Just a thought. Perhaps you could setup each Asus as dual WAN devices in failover mode. I don't know the specifics as it's not something that I've tried.
We tried this awhile ago but not usable for us here mainly because this link is also used to access each others internal LAN network for other purpose. With Dual WAN on failover, when the main WAN link/ISP is up, it doesnt allow any traffic across the secondary WAN setup, I believe also it doesnt listen to or pay attention to the Static Route either because its now under the WAN side.
 
Where did you put the routes at? With this setup as drawn, I see multiple places that routing changes would need to be made during times of failure.

#1.) The local PC in a failed location will need to have default route pointed to the local Mikrotik
-- this could also potentially be the local ASUS instead of the local PC
#2.) The Mikrotik will also need to have a default route updated to point to the far side Mikrotik

What this comes down to is making sure that any Layer3 hop in the network has a full routing path for the traffic your are trying to flow through it.

How do your clients know how to route to the other house?
** static routes on the client to point to the Mikrotik?
** static routes on the Asus to point to the Mikrotik?
 
Where did you put the routes at? With this setup as drawn, I see multiple places that routing changes would need to be made during times of failure.

#1.) The local PC in a failed location will need to have default route pointed to the local Mikrotik
-- this could also potentially be the local ASUS instead of the local PC
#2.) The Mikrotik will also need to have a default route updated to point to the far side Mikrotik

What this comes down to is making sure that any Layer3 hop in the network has a full routing path for the traffic your are trying to flow through it.

How do your clients know how to route to the other house?
** static routes on the client to point to the Mikrotik?
** static routes on the Asus to point to the Mikrotik?
The route right now is added in the LAN/Route tab of the Asus. So for example for the 1750 Asus, under LAN/ Route, I have a single route that states: Network/HostIP=192.168.2.0, Netmask=255.255.255.0, Gateway=192.168.0.50, Interface=LAN.

For the 2744 Asus, its basically the same route with the opposite side IPs, so that one says the following:
Network/HostIP=192.168.0.0, Netmask=255.255.255.0, Gateway=192.168.2.50, Interface=LAN.

So that is essentially how the clients get routed, from the 2744 side, if there is a client looking to say connect to my plex server on the 1750 side, it knows that IP is a 192.168.0.x based, and therefore 2744 Asus routes it over to the 1750 side of the house, and similar vice versa, so client doesnt really know, the Asus takes care of it for the client.

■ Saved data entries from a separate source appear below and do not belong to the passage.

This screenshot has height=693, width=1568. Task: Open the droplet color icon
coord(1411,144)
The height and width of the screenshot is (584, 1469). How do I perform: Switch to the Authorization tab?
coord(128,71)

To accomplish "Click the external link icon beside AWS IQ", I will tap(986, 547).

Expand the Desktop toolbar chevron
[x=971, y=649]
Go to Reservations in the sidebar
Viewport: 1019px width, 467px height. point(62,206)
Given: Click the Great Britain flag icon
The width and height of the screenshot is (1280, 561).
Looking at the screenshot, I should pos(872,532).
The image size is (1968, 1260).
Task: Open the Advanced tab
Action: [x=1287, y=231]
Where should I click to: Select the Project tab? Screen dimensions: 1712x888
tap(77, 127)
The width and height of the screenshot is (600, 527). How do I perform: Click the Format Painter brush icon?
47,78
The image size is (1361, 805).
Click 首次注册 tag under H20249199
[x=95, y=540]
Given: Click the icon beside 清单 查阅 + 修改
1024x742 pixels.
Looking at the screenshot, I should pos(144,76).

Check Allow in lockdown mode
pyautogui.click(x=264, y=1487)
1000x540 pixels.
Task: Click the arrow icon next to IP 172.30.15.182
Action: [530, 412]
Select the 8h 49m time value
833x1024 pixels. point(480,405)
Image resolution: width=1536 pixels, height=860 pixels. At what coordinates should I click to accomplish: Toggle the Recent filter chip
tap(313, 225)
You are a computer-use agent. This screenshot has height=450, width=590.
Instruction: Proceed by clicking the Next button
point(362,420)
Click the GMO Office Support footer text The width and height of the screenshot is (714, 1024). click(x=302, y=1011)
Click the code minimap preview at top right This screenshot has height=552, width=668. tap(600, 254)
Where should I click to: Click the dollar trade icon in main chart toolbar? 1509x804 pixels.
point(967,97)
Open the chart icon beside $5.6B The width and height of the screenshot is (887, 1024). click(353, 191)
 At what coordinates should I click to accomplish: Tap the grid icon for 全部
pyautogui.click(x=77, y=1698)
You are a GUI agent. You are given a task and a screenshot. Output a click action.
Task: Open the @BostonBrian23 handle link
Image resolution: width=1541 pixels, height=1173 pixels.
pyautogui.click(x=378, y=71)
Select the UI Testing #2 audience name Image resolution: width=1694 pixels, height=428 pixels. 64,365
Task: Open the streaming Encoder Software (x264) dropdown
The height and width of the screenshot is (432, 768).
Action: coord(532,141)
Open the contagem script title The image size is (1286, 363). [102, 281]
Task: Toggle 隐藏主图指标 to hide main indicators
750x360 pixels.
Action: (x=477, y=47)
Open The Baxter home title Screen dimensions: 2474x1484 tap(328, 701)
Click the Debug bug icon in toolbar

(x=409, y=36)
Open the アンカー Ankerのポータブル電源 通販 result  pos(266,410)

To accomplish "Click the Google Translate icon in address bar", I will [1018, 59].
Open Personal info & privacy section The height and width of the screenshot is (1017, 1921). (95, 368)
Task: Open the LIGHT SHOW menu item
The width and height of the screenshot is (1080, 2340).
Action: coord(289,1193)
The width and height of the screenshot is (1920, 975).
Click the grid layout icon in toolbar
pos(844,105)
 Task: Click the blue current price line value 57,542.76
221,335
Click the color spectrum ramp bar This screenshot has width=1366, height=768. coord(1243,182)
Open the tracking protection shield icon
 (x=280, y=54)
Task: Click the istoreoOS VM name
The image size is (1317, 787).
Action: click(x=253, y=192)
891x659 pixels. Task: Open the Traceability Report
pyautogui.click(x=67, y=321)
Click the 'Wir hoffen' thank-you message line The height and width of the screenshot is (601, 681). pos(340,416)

What I wanted is now when the ISP on one side goes down, how can I simply route ALL traffic to the other side? I cant use the Primary/Secondary WAN option as mentioned because it doesnt allow routes to work as it marks it as a WAN. Id rather do it on the Asus side that way its client agnostic as well. When this happened a few days ago, I was able to get a client on the 2744 side (a windows10 desktop) to use the other side by simply changing its GATEWAY IP in windows networking to 192.168.0.1 vs what it had which was 192.168.2.1 (which is its local 2744 Asus). So that caused it to send all traffic to 192.168.0.x network side, but again that means it has to be done on each and every client when that happens, which gets cumbersome and hard when you talking about devices that dont easily support it like smart devices (yes most do static options, but its a pain to configure those).

Dixit
 
I don't understand how it could have been possible to change your default gateway on a client at 2744 to point to 192.168.0.1...IP networking doesn't work that way. You cannot point to a gateway that doesn't reside on your local subnet. If the PC can't ARP for the address, it can't be its default gateway. ARP doesn't traverse Layer3 segments, it stays only on the local Layer2 segment. So the only gateway options a client at 2744 will have is either 192.168.2.1 or 192.168.2.50. So without changing the IP of the client itself, I don't see how this was possible.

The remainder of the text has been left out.